Opinión
Las uvas de Isabel y Pedro
De niño, saber que has de morir, me parecía una infinitud de lejanía. Hoy, cuatro años después del covid el tiempo apenas fue ayer cuando morir significaba no poder velar a tus muertos porque estaba prohibido. Fueron miles los almerienses que no pudieron vivir la muerte de sus seres queridos, miles los que quedaron sumidos en un duelo que no terminó porque nunca empezó. Hoy ya nadie quiere hablar de estas cosas, pero dentro de unos días, el día de difuntos, los cementerios se convertirán en un inmenso ser vivo de duelos, recuerdos y memorias porque es una necesidad, al menos una vez al año, celebrar que los muertos florecen en la vida de los vivos.
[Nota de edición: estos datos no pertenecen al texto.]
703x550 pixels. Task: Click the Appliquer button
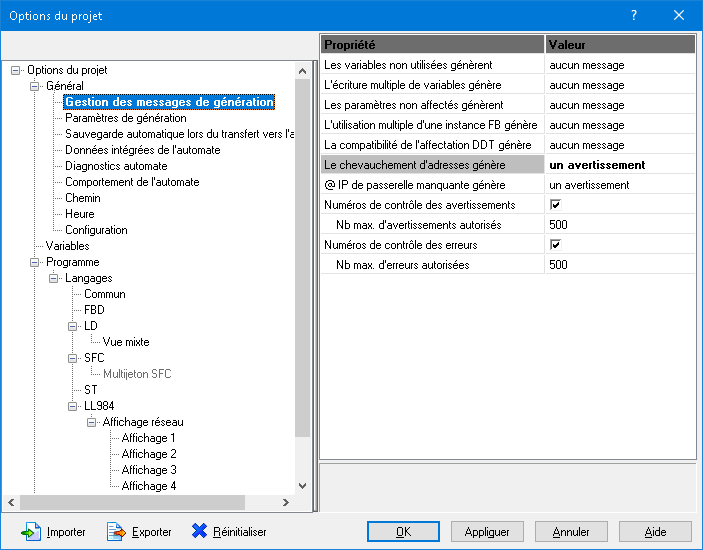[x=487, y=532]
En los países latinoamericanos el rito de los cementerios tiene particularidades culturales, producto del sincretismo cultural e influencia hispana o portuguesa. Ejerciendo yo en el Instituto Cervantes de Brasil acompañé a un colega en el “Dia de los Finados”-como así llaman allí a esta fiesta nacional- al cementerio de Santo Amaro, asomado a la hermosa ciudad de Olinda. Aquel hermoso cementerio parecía un inmenso ser vivo guardando memorias y cenizas de sus seres amados, rebosante de margaritas y lirios pero, sobre todo, de crisantemos que allí florece ahora y simbolizan la eternidad y la fidelidad. Ese día, por respeto a sus seres queridos se reúne la familia en intimidad y, para honrarlos, encienden mariposas de llamas cimbreantes en un tazón de aceite colocado bajo las fotos sepias de sus abuelos, padres o parientes muertos, cuyos rostros me parecían sonreír con gestos desconcertantes con el titileo de las mariposas.
Somos herederos de los grandes mitos clásicos y la literatura medieval que en día tan señalado incluía una bajada al país de los muertos. En la Odisea se describe bien cómo vuelven los muertos a nosotros, de forma etérea, pero deseada. Nos visitan de noche mientras dormimos, pero desde el siglo XVII el racionalismo nos mostró la primacía de la razón para conocer la verdad y, desde entonces, sabemos que los muertos son ya oscuros e invisibles viajeros descansando en paz. No envejecerán como nosotros, la edad no los cansará, ni los años los condenarán, pero al ponerse el sol y por la mañana necesitaremos fantasear loca e inútilmente recordando aquella voz humana de nuestra madre, padre, hijo o esposa a los que invocamos por su nombre para que vuelvan y no recuerden qué somos, de qué estamos hechos y frenen el ardor de esta miga de recuerdos alojados en nuestro interior como un guijarro. Los recordamos para que vuelvan a llenar de aventuras y sueños los zapatos de nuestra infancia cargados de regalos y nos salven de la peor aventura de hoy día: vivir sin sueños, sin haber aprendido a volar.